Passage to read:

We have some exciting news to share! The Motley Fool UK has now become The Twelfth Magpie -- an independent, UK-owned company, led by our long-serving UK management team — Mark Rogers, Chris Nials and Heather Adlington. In practical terms, it’s the same team you know, now fully focused on serving our UK readers and members.

Just as importantly, our approach remains unchanged: long-term, jargon-free, and on your side. This site is our new home, and there will be extra tweaks made across the coming few days as we settle in. So if anything looks a little off, please bear with us!

The content of this article was relevant at the time of publishing. Circumstances change continuously and caution should therefore be exercised when relying upon any content contained within this article.

Should I invest £20,000 in this FTSE 100 heavyweight to target a £1,740 second income?

An 8.7% dividend yield from an established FTSE 100 company looks like a golden opportunity to earn a second income. But Stephen Wright sees a problem.

| More on:
British coins and bank notes scattered on a surface

Image source: Getty Images

You’re reading a free article with opinions that may differ from The Motley Fool’s Premium Investing Services. Become a Motley Fool member today to get instant access to our top analyst recommendations, in-depth research, investing resources, and more. Learn More.

An 8.7% dividend yield means Legal & General (LSE:LGEN) shares have the potential to turn a £20,000 investment into a £1,740 a year second income. But is this too good to be true?

The FTSE 100 firm has returned consistent dividends and I don’t see a major threat on the horizon. I do think, though, that investors need to look more closely at what’s been going on.

XXX

Dividend growth 

Legal & General has been a passive income titan over the last 10 years. It’s been very consistent in returning cash to investors each year, even during the Covid-19 pandemic.

That doesn’t happen by accident and dividend investors might well think that all is well as long as the firm keeps finding a way to distribute cash, all is well. But I’m not so sure.

Since 2022, Legal & General has been making less in net income than it’s been returning to shareholders. And this doesn’t look like something that can go on indefinitely.

Despite the shortfall, I don’t think the firm’s distribution is in any immediate danger. But this is why investors need to focus on more than just the dividend.

Data:
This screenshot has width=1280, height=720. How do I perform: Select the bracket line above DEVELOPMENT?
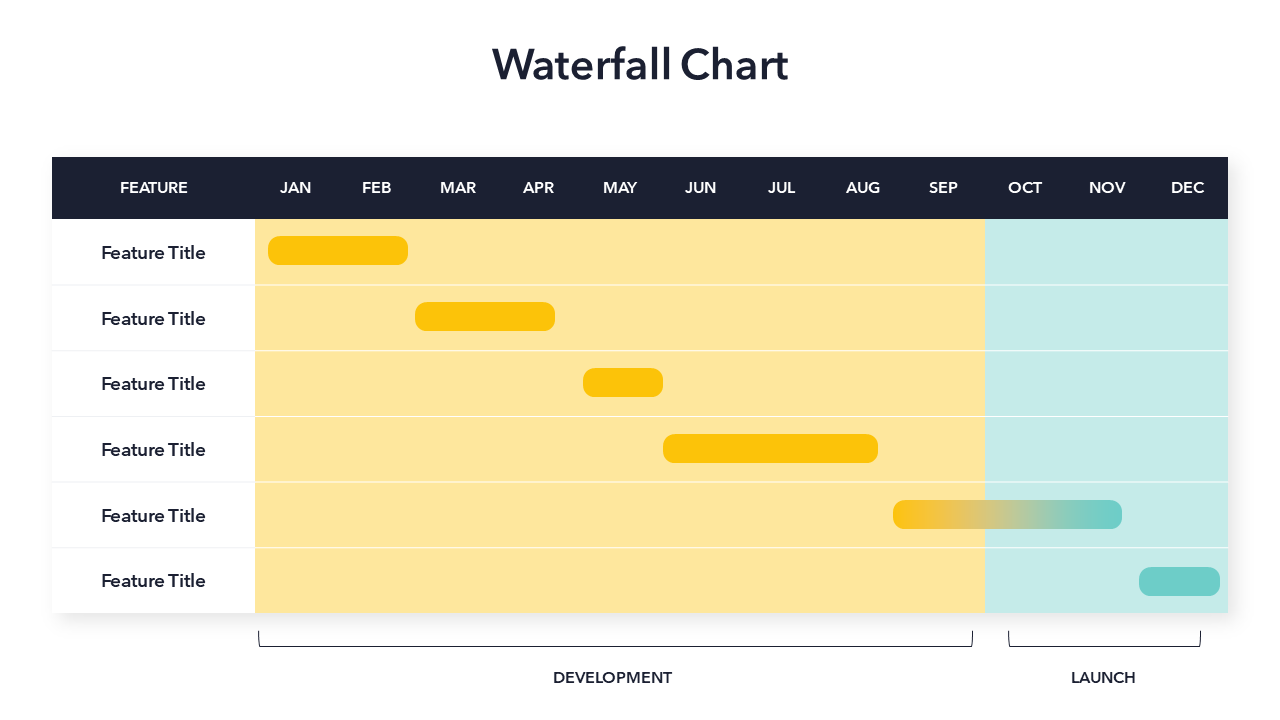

Aim of the exercise: Using the article on Legal & General's dividend, decide whether each statement agrees with the text, answering yes or no and quoting the deciding words: 1. Legal & General kept returning cash to investors through the Covid-19 pandemic. 2. Since 2022, Legal & General's net income has been greater than the amount it returned to shareholders. 3. The writer considers the firm's distribution to be in immediate danger. The listing has no connection to the text.

Answer to this task:
1. Yes: "It’s been very consistent in returning cash to investors each year, even during the Covid-19 pandemic."
2. No: "Since 2022, Legal & General has been making less in net income than it’s been returning to shareholders."
3. No: "I don’t think the firm’s distribution is in any immediate danger."